What does this have to do with spanking and punishment? Nothing. What does it have to do with feminism, defending human rights, and generally standing up for women? Everything.
If I wondered whether I was the only introverted submissive woman who battled the urge to isolate my children to satisfy my own cravings, then that question has now been answered. I will not – I refuse to – raise my daughter to be a replica of me. I will not seek to pass on my personality or lifestyle because it’s the one that makes me happy. For my cousins, that submissive introversion in my aunt’s personality has been tragically coupled with mis-guided religious practices that identify women as second-class citizens with few to no choices in life. Little Catherine in Australia is being taught that pleasing a man is the most important thing in life. And a princess in California is learning to mop the floor because it’s fun to push a button and watch the Swiffer cleaner spray out over the tile.

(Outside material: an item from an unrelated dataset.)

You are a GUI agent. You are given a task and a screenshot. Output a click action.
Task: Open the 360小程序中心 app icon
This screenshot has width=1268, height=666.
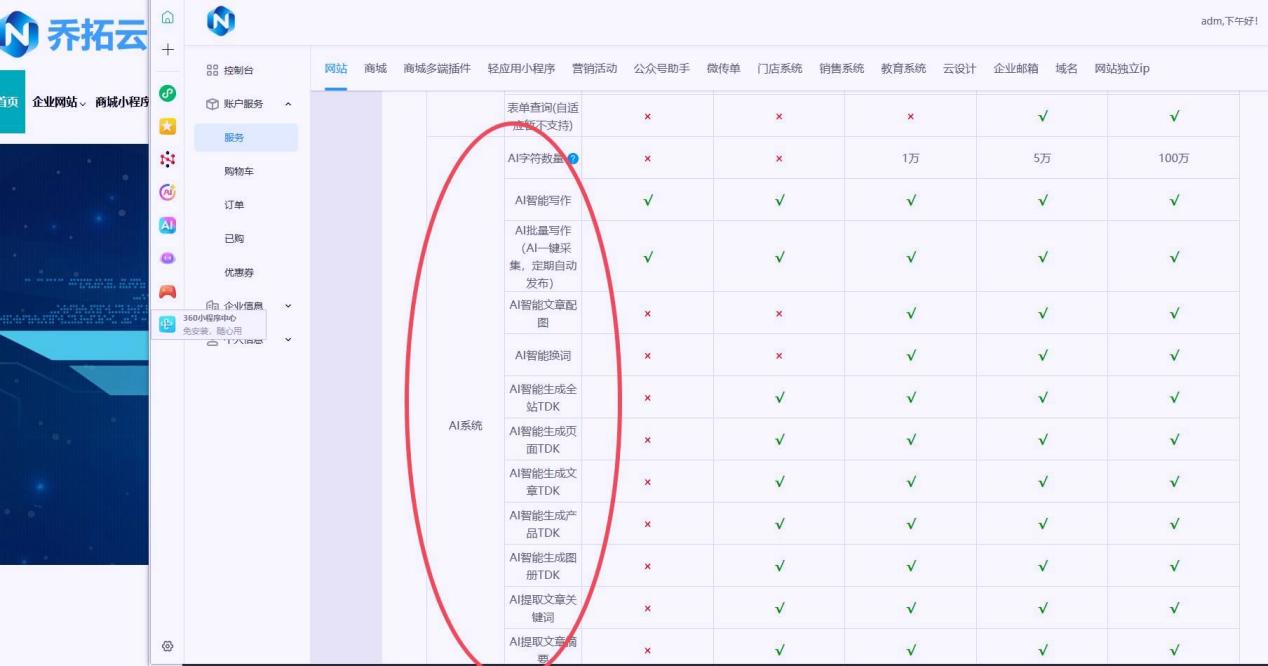(x=168, y=323)

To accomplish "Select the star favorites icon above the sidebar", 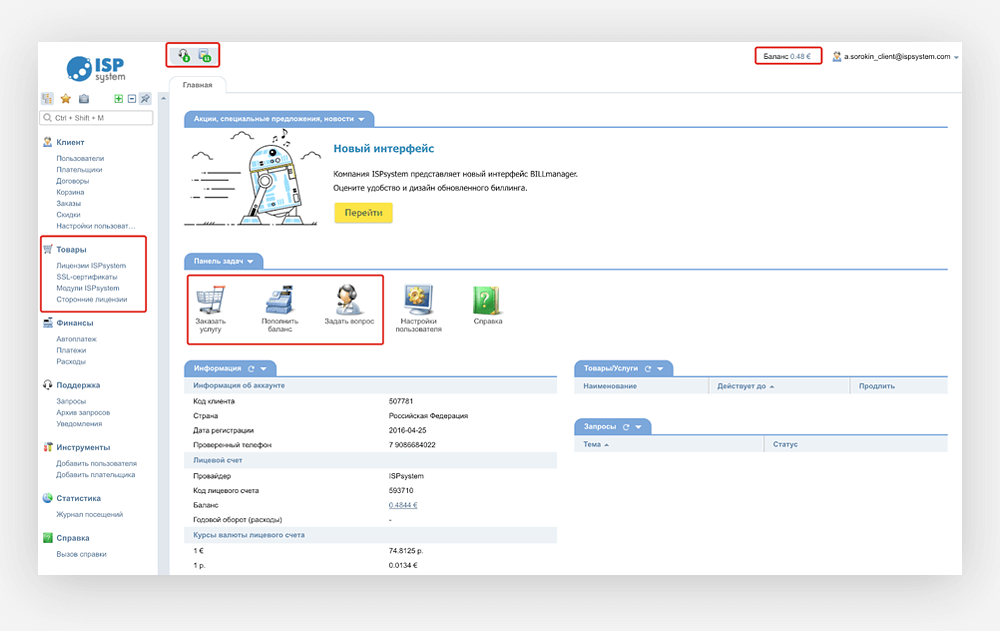I will [66, 98].
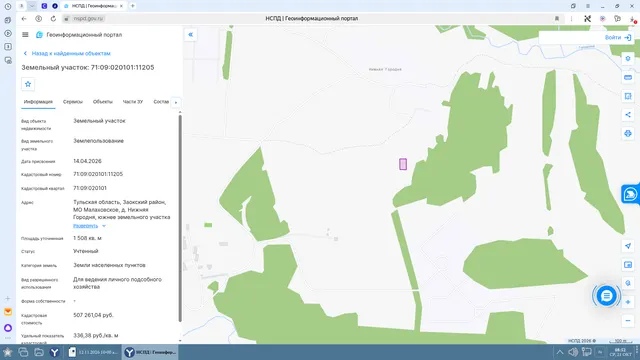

In any event, the princess won't allow me to isolate her too much or too often. She hounded me day and night for a 'new school' (it starts after Labor Day). She wants to visit every other day. She wants to talk to children on the playground, adults at the grocery store, and go to child care and Sunday School at church. She lights up like a sunbeam when she perceives an ‘adventure’ to be on the horizon and is bored and depressed – or focused on movies – when we stay home or when I do not directly interact with her on a minute-by-minute basis.
But I can sense the dangerous urge in me. Today, even! The princess wants to go swimming, to go play in the park. I want to stay home and write. Take a nap. Do some work. Play with Play-Doh. But I don't want to do any of it with other people.
I am submissive to Chris, but add the princess to the equation and all of that seems to hightail it out the window. I make the decisions, the arrangements, organize the routines, enforce a few rules and play the role of primary caretaker. I am the 'go to' girl, and the princess usually turns for me to direction when she's floundering or needs something, even if Daddy is convenient.
But those things push me out of a headspace I like, enjoy, and need to be in. Not constantly, but more often than I can right now.
I am not saying that I want Chris to take a more active role as a parent. He's fantastic at that, and generous, too. He’d probably do more – especially the bedtime stuff – if the princess would let him. And I am not saying that I can change, or even contemplating change. What I am doing is recognizing that push-and-pull and the differing dynamics between Chris-and-I, and between Chris-princess-I. What happens in one doesn't necessarily translate to the other, and yet a disruption in one of the relationships does trickle into the other whether we want it to or not.
So it's something I'm rambling about and still contemplating in my mind - not as a problem, but as part of our everyday reality.